Each line below from the one containing "Instruction: Click the checkmark" through the one containing "Screen dimensions: 1512x797" is to be given again exactly, and no line outside that span.

Material supplied ->
____________
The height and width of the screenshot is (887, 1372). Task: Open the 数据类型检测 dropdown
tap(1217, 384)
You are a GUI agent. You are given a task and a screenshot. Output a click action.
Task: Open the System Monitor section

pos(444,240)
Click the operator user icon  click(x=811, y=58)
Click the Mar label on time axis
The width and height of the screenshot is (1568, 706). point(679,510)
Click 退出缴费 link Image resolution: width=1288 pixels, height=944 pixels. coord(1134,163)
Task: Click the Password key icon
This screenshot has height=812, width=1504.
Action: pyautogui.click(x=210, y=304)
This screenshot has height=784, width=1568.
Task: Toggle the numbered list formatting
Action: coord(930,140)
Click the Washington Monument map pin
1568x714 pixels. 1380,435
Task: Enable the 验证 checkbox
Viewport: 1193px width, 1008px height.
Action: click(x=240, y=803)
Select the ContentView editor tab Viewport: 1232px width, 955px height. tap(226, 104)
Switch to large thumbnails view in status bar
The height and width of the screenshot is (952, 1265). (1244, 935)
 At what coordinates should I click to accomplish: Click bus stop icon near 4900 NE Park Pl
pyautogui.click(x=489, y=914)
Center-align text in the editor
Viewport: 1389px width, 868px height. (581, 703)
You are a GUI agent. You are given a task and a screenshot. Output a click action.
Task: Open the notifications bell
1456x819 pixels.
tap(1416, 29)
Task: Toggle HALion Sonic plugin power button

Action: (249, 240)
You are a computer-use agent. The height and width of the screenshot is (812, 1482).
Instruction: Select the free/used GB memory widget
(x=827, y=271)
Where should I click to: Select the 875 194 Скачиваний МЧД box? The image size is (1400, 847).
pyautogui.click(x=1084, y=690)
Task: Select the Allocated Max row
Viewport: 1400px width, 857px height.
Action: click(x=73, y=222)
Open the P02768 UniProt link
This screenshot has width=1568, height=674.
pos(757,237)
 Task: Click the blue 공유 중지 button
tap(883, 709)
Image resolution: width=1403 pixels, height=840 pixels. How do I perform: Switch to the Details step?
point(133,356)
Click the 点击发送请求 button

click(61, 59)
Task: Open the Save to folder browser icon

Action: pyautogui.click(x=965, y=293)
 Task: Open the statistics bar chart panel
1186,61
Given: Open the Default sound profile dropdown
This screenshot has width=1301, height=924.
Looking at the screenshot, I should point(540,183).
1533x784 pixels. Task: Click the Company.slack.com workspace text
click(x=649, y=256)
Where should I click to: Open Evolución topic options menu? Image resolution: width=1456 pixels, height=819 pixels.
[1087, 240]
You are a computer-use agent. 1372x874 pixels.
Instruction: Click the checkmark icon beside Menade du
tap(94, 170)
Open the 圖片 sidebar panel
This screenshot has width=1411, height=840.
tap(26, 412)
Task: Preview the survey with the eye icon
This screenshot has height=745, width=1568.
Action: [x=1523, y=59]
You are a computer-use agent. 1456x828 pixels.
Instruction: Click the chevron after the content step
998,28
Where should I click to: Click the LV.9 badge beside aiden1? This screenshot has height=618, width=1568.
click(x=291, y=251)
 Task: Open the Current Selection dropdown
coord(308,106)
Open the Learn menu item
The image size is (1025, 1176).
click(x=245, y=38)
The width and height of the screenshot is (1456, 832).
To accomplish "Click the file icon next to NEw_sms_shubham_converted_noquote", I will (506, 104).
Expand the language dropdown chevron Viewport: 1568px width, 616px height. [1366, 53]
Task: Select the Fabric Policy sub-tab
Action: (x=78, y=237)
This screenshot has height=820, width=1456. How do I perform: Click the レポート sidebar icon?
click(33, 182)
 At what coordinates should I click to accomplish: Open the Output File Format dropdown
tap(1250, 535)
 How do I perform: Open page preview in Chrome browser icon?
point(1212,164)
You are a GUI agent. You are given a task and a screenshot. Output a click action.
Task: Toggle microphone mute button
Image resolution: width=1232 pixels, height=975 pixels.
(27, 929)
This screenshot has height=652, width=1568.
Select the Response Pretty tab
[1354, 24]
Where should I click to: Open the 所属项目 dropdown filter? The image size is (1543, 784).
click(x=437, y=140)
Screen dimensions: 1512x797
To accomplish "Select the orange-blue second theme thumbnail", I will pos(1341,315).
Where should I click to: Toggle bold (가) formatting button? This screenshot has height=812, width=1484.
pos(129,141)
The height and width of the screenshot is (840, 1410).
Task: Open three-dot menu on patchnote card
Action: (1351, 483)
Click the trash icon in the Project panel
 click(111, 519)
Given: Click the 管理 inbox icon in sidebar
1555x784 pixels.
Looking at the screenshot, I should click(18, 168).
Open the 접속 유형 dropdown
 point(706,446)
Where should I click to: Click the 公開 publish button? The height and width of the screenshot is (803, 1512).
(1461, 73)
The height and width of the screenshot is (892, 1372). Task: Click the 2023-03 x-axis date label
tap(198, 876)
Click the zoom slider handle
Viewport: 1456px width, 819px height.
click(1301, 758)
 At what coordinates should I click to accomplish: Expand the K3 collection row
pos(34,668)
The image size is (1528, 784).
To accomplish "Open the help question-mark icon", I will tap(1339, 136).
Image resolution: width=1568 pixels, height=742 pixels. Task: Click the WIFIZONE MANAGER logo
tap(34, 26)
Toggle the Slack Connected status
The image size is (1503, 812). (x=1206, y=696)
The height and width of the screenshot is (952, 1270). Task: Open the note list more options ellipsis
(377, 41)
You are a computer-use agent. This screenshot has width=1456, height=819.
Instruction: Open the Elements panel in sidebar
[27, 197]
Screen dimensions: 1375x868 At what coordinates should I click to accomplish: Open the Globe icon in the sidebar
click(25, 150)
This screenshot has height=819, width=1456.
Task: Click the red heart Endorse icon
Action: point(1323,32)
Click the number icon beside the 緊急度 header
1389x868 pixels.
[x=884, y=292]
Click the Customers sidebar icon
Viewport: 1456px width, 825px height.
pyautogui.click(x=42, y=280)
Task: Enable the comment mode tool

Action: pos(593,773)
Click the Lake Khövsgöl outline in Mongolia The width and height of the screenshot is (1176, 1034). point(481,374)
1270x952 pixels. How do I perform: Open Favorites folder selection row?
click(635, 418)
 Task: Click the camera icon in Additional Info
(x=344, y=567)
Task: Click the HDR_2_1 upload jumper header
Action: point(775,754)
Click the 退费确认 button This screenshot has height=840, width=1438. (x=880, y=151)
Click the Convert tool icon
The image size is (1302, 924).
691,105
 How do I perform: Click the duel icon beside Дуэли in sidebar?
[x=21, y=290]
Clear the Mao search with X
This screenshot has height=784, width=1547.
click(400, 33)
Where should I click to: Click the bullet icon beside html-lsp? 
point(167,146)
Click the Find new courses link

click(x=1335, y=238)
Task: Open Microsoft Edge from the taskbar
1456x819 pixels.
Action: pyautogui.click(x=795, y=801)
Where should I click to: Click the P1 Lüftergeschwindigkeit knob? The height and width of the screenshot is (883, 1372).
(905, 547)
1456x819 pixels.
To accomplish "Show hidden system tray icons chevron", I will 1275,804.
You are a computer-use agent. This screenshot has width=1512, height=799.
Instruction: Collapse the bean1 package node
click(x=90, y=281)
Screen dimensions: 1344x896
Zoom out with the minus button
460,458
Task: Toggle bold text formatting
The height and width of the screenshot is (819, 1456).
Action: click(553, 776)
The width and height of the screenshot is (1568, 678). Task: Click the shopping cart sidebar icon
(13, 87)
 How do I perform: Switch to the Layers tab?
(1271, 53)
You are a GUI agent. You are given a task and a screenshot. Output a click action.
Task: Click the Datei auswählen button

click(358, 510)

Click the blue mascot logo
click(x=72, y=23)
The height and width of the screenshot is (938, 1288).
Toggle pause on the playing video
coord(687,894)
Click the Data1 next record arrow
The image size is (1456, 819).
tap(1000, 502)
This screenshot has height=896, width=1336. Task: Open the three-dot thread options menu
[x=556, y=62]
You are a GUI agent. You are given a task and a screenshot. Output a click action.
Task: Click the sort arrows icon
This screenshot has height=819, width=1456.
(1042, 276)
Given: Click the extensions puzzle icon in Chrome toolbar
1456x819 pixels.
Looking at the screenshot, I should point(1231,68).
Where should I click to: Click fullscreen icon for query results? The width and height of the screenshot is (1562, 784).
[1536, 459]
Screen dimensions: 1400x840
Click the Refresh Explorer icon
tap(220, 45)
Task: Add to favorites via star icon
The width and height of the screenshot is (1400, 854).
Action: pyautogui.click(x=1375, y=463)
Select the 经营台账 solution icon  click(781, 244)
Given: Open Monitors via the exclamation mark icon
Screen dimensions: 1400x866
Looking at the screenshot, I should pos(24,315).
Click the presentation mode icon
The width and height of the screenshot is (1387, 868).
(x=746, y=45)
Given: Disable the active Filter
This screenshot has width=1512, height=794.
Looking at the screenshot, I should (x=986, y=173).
____________
Task response ->
Instruction: Click the checkmark icon beside Menade du
tap(94, 170)
Open the 圖片 sidebar panel
This screenshot has width=1411, height=840.
tap(26, 412)
Task: Preview the survey with the eye icon
This screenshot has height=745, width=1568.
Action: [x=1523, y=59]
You are a computer-use agent. 1456x828 pixels.
Instruction: Click the chevron after the content step
998,28
Where should I click to: Click the LV.9 badge beside aiden1? This screenshot has height=618, width=1568.
click(x=291, y=251)
 Task: Open the Current Selection dropdown
coord(308,106)
Open the Learn menu item
The image size is (1025, 1176).
click(x=245, y=38)
The width and height of the screenshot is (1456, 832).
To accomplish "Click the file icon next to NEw_sms_shubham_converted_noquote", I will (506, 104).
Expand the language dropdown chevron Viewport: 1568px width, 616px height. [1366, 53]
Task: Select the Fabric Policy sub-tab
Action: (x=78, y=237)
This screenshot has height=820, width=1456. How do I perform: Click the レポート sidebar icon?
click(33, 182)
 At what coordinates should I click to accomplish: Open the Output File Format dropdown
tap(1250, 535)
 How do I perform: Open page preview in Chrome browser icon?
point(1212,164)
You are a GUI agent. You are given a task and a screenshot. Output a click action.
Task: Toggle microphone mute button
Image resolution: width=1232 pixels, height=975 pixels.
(27, 929)
This screenshot has height=652, width=1568.
Select the Response Pretty tab
[1354, 24]
Where should I click to: Open the 所属项目 dropdown filter? The image size is (1543, 784).
click(x=437, y=140)
Screen dimensions: 1512x797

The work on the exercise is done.